### Task requirements
1. In the Chatham Strait passage below, how long is Chatham Strait?
2. List every island the Chatham Strait passage below names.
3. Using the Chatham Strait passage below, explain why many different animals gather in the strait during summer.

### Text block
##############################
Chatham Straight and Pavlof Harbor
An hour and a half after sunrise National Geographic Sea Lion was cruising slowly north, in the waters of Chatham Strait searching for marine mammals. The sun was rising over Admiralty Island to the east and the water was decorated with wonderful patterns that reflected blue skies and scattered clouds. It was a glorious morning in Southeast Alaska and just ahead of National Geographic Sea Lion a group of humpback whales were casually traveling north, and it seemed, also enjoying this beautiful early morning in Chatham Strait. This body of water has the distinction of being the longest and deepest fjord in North America, extending over 150 miles and reaching depths of over 2000 feet in several places. Chatham Strait runs between Baranof and Chichagof Islands and in the southern end of the channel the Strait opens to the Gulf of Alaska and the Pacific Ocean. These rich and extremely productive waters bring a myriad of different animals, all attracted to these rich waters in the long days of summer to feed.
##############################
### Recorded data
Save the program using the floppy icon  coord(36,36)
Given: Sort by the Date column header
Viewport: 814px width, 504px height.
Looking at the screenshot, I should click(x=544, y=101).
##############################
### Answers for the exercise
1. Over 150 miles.

2. Admiralty Island, Baranof Island, Chichagof Island

3. The waters of Chatham Strait are rich and extremely productive. In the long days of summer they draw a myriad of animals that come there to feed.